Diplomatic sources said Monday that the idea for the establishment of such a mechanism with Syria had been floated four years ago, after the Second Lebanon War in 2006.
According to the sources, no one at the time really believed the Syrians would go for the idea, but it was brought up with UN officials. It was not a formal Israeli request, and the idea – apparently because of a lack of Syrian interest – went nowhere.
Several months ago, though, the IDF again raised the idea and asked the outgoing commander of UNDOF, Gen. Wolfgang Jilke, to propose it to the Syrians, who rejected the invitation.
The IDF, via UNIFIL, holds monthly talks with the Lebanese Army focusing on border-related issues, primarily Israel’s continued presence in Ghajar.
According to a report in the Kuwait-based Al-Rai newspaper on Monday, Syria has transferred Scud missiles to Hizbullah. However, the missiles were recently transferred to Lebanon, prompting a stern Israeli warning that it would consider attacking both Syrian and Lebanese targets in response.
As a result, and in an effort to prevent a new conflict, the US State Department summoned the Syrian ambassador in Washington, Imad Mustafa, and warned him that war could break out if the weapons shipments were not stopped.
At the same time, according to the Wall Street Journal, the IDF came very close recently to attacking a convoy carrying weapons from Syria to Lebanon, but at the last moment decided against it.
The possibility that Syria would transfer Scud missiles to Hizbullah is not a new fear in the Israeli defense establishment.
According to the Kuwaiti daily, Israel sent warnings to Syria through Turkey and Qatar that it would “bomb Lebanese and Syrian targets in case the missiles crossed the border and reached Hizbullah.”
In related news, Col.
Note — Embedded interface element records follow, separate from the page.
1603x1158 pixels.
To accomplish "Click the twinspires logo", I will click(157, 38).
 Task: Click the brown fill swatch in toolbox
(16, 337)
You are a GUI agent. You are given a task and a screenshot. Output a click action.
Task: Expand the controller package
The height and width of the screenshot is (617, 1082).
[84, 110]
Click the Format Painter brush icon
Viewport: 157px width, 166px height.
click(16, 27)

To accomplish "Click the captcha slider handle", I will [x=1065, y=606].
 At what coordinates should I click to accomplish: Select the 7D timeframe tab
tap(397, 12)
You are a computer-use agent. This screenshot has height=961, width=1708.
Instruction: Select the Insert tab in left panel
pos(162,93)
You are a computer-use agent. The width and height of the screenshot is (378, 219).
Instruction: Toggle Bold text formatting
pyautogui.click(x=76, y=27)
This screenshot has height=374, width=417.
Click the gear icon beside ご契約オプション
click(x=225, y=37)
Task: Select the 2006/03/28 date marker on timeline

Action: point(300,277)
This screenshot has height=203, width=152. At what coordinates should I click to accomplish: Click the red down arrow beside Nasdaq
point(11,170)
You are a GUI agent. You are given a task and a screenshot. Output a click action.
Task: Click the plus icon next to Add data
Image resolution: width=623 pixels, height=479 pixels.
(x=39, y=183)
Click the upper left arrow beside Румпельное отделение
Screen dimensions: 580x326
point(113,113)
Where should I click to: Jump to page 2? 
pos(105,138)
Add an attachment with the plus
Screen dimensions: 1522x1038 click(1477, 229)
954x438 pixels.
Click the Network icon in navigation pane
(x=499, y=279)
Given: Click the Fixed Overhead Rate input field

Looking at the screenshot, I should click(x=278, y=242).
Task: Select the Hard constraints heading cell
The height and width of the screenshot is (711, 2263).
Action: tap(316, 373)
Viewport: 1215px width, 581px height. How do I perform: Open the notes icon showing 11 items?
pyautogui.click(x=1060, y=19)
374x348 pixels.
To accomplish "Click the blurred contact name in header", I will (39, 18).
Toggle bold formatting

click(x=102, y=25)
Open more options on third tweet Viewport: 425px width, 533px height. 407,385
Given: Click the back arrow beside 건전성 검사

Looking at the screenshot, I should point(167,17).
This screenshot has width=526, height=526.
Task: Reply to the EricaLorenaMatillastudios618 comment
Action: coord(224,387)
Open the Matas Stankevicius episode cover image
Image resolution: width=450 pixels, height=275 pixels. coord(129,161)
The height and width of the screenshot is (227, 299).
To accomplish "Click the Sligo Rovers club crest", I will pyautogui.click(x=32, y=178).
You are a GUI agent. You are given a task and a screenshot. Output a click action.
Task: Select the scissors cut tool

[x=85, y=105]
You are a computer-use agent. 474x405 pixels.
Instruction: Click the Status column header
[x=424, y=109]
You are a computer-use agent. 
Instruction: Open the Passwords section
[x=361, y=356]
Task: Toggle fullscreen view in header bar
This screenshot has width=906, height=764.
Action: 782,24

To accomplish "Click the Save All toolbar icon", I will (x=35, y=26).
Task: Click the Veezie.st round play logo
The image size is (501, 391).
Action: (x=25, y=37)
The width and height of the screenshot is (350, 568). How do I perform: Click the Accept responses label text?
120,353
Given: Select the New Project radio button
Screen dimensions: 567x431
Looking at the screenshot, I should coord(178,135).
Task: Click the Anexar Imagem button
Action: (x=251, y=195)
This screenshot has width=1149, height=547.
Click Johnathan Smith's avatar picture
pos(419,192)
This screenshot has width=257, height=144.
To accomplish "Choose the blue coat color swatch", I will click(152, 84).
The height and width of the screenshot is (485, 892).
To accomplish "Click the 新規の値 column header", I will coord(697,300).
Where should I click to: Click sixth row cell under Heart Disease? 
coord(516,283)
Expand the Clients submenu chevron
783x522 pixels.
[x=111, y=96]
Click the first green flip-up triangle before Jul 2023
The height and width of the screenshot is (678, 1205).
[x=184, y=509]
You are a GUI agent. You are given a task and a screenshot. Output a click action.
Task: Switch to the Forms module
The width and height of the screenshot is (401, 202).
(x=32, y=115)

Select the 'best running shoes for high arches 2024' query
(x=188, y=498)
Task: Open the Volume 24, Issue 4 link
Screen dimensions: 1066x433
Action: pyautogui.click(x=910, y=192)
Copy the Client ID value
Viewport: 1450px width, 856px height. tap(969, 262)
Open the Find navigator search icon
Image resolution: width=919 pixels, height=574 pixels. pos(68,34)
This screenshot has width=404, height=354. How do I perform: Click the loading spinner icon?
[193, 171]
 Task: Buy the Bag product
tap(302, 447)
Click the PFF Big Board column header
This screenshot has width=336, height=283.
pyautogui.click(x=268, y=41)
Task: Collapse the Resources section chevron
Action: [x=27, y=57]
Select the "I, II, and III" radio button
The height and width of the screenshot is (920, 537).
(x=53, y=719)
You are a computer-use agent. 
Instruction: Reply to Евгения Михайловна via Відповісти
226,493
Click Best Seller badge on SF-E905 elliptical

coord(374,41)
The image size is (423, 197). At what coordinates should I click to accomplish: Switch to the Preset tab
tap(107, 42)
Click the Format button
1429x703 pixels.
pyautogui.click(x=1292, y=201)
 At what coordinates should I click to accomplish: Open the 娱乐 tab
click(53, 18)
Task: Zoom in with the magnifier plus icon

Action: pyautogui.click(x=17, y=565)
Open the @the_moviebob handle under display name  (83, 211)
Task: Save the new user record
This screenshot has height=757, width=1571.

Ronen Cohen, former head of the Northern Front in Military Intelligence and the current chief intelligence officer for the IDF’s Central Command, said in a research paper that an Israeli bombing of Lebanese national infrastructure would likely unite the Lebanese people behind Hizbullah and its leader, Sheikh Hassan Nasrallah.
Cohen wrote the document several months ago as part of his university studies and it was published by the International Institute for Counter-Terrorism. It comes after Israeli leaders, including Prime Minister Binyamin Netanyahu and Defense Minister Ehud Barak, have warned that infrastructure would be targeted in a future conflict with Hizbullah.
“Hizbullah is not our target. Our target will be the state of Lebanon,” Barak said in late November.
Cohen, on the other hand, warned in his paper that attacking infrastructure during the Second Lebanon War in 2006 would have united the Lebanese people against Israel and behind Hizbullah. During the war in 2006, the IDF recommended attacking Lebanese infrastructure, but the government ruled against it.
“The decision of Israel’s government (which opposed that of the military) not to attack Lebanon state infrastructure (e.g. electricity) led to friction in the foundations of the national Lebanese unity and solidarity pillar, which Nasrallah had struggled to maintain,” Cohen wrote. “It is plausible that attacking infrastructure would have been a catalyst to national unity and positioned Hizbullah and its opposition from home‚ on the same side of the political map.”